Real estate investment in the hotel sector remains very active in Barcelona, ??stimulated by the good evolution of tourism in the city in the last two years. In the first quarter, the sector has started with five purchases and sales for a total volume of 160 million euros.
The figure could have reached 240 million if the sale of the AC Hotel Barcelona Fòrum had been completed for 80 million, but the operation was stranded at the last minute in a Barcelona City Council commission.
The main transaction in the first three months of the year has been the sale of the Hampton by Hilton Barcelona Fira Gran Via by ASG to the British fund London
Compared to the start of last year, the volume is 30% lower, although, if the AC Fòrum operation is taken into account, it is equal. In addition, it must be taken into account that the 2023 financial year began with the sale of the Sofía hotel for 180 million. In the last seven years, the average investment in hotels in the city has been 340 million, including 2021, when the city’s record of 778 million was set because the covid forced many hoteliers to cash in.
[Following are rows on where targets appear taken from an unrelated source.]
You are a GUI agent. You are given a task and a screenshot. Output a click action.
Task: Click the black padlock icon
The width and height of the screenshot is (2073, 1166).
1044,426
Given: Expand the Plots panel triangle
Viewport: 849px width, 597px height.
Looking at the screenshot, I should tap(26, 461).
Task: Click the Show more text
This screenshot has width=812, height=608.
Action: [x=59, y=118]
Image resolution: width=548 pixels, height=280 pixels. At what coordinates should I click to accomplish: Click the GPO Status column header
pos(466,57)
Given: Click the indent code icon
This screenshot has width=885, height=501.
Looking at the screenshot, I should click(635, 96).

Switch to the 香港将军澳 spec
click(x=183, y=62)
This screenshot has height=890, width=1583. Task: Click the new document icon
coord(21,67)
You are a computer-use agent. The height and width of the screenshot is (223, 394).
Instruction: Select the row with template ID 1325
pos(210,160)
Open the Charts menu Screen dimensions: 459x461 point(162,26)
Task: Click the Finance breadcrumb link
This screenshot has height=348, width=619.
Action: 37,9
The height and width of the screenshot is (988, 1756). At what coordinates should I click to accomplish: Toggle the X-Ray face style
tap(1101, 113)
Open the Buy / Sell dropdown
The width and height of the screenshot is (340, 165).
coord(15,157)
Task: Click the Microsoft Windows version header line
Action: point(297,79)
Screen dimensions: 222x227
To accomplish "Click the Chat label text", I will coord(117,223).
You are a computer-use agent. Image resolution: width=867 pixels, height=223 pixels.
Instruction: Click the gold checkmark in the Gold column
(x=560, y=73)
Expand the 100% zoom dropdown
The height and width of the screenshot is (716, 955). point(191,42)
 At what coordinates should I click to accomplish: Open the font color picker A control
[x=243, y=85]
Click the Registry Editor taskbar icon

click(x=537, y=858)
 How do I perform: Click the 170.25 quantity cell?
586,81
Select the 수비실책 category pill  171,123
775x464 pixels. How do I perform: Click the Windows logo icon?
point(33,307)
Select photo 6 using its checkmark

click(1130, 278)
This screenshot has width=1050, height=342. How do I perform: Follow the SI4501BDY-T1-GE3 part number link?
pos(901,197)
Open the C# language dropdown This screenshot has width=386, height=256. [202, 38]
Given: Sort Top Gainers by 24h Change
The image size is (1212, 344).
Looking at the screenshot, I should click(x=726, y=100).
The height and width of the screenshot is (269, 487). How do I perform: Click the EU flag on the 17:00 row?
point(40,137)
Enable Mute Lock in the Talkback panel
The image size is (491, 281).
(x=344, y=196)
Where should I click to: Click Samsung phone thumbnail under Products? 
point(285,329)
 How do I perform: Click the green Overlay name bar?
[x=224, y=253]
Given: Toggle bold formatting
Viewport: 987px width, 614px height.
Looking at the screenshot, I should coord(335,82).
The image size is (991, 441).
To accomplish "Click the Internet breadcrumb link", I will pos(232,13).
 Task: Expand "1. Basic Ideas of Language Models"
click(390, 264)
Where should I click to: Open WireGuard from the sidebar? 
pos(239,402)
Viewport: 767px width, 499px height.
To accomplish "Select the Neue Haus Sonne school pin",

The sector considers that the greatest activity in the market will be in 2023 and at the beginning of the year it shows a trend. “Some of the operations closed in this first quarter are the result of a very long maturation process, although it is not a coincidence that they have been closed now,” comments the Cushman hotel partner.
“When we came out of the pandemic, there was a lot of talk in the sector about the champagne effect. That pool of savings has already been exhausted, but demand has maintained even with inflation. There is a change in consumption, where tourism products have gained positions in the order of consumer preference,” explains 3 Capital Real Estate partner, Juan Gallardo.
In recent years, investment interest in hotels in the Catalan capital has clashed with the high prices that the owners were asking for the assets. The sector has always pointed to Peuat as the main reason for this imbalance, the hotel regulation promoted by former mayor Ada Colau, since she considers that it has revalued the establishments already open in the city because it prevents new openings.
“A price adjustment is not taking place as has happened in other sectors such as offices or retail,” indicates the head of hoteliers at CBRE in Spain, Jorge Ruiz. The consultant also points to the good evolution of the sector as the main foundation to sustain the investment market. On the other hand, he points out that, with this scenario, Peuat no longer slows down operations, but ends up accelerating them. “In Barcelona, ??the offer is limited because new hotels cannot be opened. It is not like Madrid, where you can reposition an office building to the tourism business. If an asset goes on the market at a reasonable price in the Catalan capital, there is usually a lot of interest,” comments the expert.
For the end of the year, consultants prefer not to make forecasts, but they recognize that the signs are good. In this sense, they point out that there are several operations already underway that could bear fruit in the short term. Furthermore, it must be taken into account that all this activity is taking place in an environment of high interest rates. “The funds have been out of the game for a long time because the cost of debt prevented them from buying, but it is foreseeable that, starting in the summer, when the European Central Bank corrects the cost of debt downwards, they will gradually return to the market” says Halle.
On the other hand, heritage hotel companies can play an important role. “The bank is encouraging the sector because it also values ??the evolution of the hotel business very positively,” says Gallardo. “Just as in other segments of the real estate market the bank has the tap turned off, the situation is different in the hotel sector,” adds Ruiz. With cheaper debt, it is foreseeable that the market will accelerate operations.